Have you ever had these questions pop up in your thoughts? I have. Not to say I'm unhappy in any way at all. I have a beautiful life, a wonderful husband and two precious little boys. There are loooong days, but I wouldn't trade it for anything. A conclusion came to my thoughts about all these questions. My life hasn't played out the way it has because I was afraid of anything. It's simply played out how it has, because this is how I wanted it to...this is what I chose. You see, these thoughts, dreams, ambitions and desires weren't in my thoughts when I was a teenager. I remember as a teenager I wanted to be in love. I wanted a fairytale. I wanted to find that one person who loved me regardless. That was my focus. And when you focus all your thoughts on one thing your actions follow.
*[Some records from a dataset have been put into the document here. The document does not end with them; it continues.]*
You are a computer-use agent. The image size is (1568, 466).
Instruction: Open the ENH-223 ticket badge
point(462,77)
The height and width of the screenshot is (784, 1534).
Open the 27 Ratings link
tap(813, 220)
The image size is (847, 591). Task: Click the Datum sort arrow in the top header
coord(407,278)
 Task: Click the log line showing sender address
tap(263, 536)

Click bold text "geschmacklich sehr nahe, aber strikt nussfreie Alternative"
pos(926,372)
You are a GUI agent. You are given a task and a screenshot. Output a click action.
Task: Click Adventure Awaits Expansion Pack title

So my point is...My dream did come true...I found that person who loves me no matter what. I fell in love. I made a choice, followed through with my thoughts, put them into action and whaaala. I'm married with two kids.
My ambitions, dreams and goals have come more to life since I got married. It's because of who I married and where I am in my life right now that has made me want the things I want. Having kids and having a spouse has made me see who I want to become as a daughter of God. Not who I want to become as a mother or wife, but who I myself want to become. Yes, I am a mother and a wife; a good mom and a good wife. But I don't want to be just a wife and mother. When we as women become just a wife and mother we lose ourselves. It's important to be the best wife and mother we can possibly be, yes, but in order to do those we have to become, and be constantly becoming our best selves.